* Provided passage
● ● ● ●

I should also mention here that I still hear some accountants focusing on conservatism and the matching principle. While one or both of those ideas underlie certain accounting standards that are still in place today (e.g., FAS 5), those ideas should not be the focal point or end point of discussion. Much of the focus of standard setters is on assets and liabilities.
We have all become familiar with HTML, the Hypertext Mark-up Language that lies behind our personal and business homepages. More general mark languages are available to support structured data bases (e.g., XML and XBRL). The Commission recently issued a press release indicating that it is assessing the benefits of tagged data and its potential for improving the timeliness and accuracy of financial disclosure and analysis of Commission filings. In addition, the staff is considering whether to propose that the Commission accept voluntary supplementary filings of financial data using data gathering and analysis tools such as eXtensible Business Reporting Language (XBRL). This includes a possible voluntary program, beginning with the 2004 calendar year-end reporting season, which would enable the Commission staff to further investigate the types of data tagging currently available in the marketplace.

● ● ● ●

* Provided material
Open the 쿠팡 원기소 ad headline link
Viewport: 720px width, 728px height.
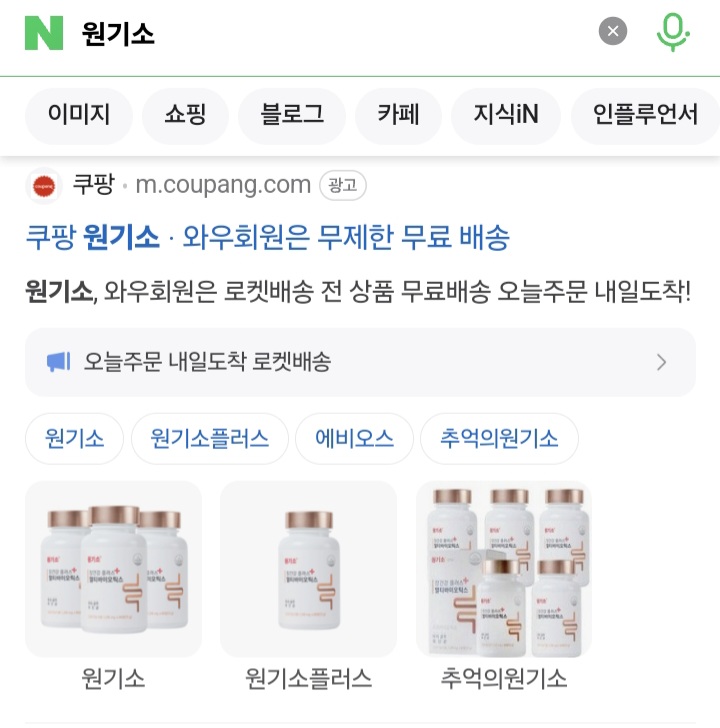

● ● ● ●

* To do
**a.** Repeat word for word the part of the passage on accounting standards and tagged data starting at "I should also" and ending at "assets and liabilities.".
**b.** Carry on the passage on accounting standards and tagged data from the point where it stops.

* Expected results
**a.**
I should also mention here that I still hear some accountants focusing on conservatism and the matching principle. While one or both of those ideas underlie certain accounting standards that are still in place today (e.g., FAS 5), those ideas should not be the focal point or end point of discussion. Much of the focus of standard setters is on assets and liabilities.

**b.**
There is an inherent need for registrants to follow a consistent mapping of data in the tagging process in order to utilize XBRL. However, the prescriptive nature of the process may strike some as contrary to the view of some that disclosure requirements should allow reporting firms some flexibility to present information based on the way the firm is managed. Further study in this area clearly is needed.
These tools including XBRL have the possibility to provide investors and analysts with information more quickly and at a lower cost.
The Sarbanes-Oxley Act requires that we provide Congress with a report later this year regarding off balance sheet transactions. The study is well underway, and I suspect that our findings will be of interest. Stay tuned.
Small business is an area that you will hear me speak about much more in the future. Small business plays a vital role and has long been a growth engine for our economy. During the Commission's Sarbanes-Oxley rulemaking initiatives, we received many comments focusing on the increased burden that the proposed rules would place on smaller-sized public companies. I have heard similar concerns expressed about the impact of some of the FASB's proposed standards, such as its exposure draft on accounting for stock options. As a general matter, I believe that small business should be expected to adhere to those same standards to the extent that they have like transactions. However, the burden to smaller companies can be disproportionate and needs to be appropriately weighed against the protection of investors. This balancing act is something that I will continue to closely monitor, and it is also an important consideration for the FASB and the PCAOB. Clearly, we all need to strike the right balance.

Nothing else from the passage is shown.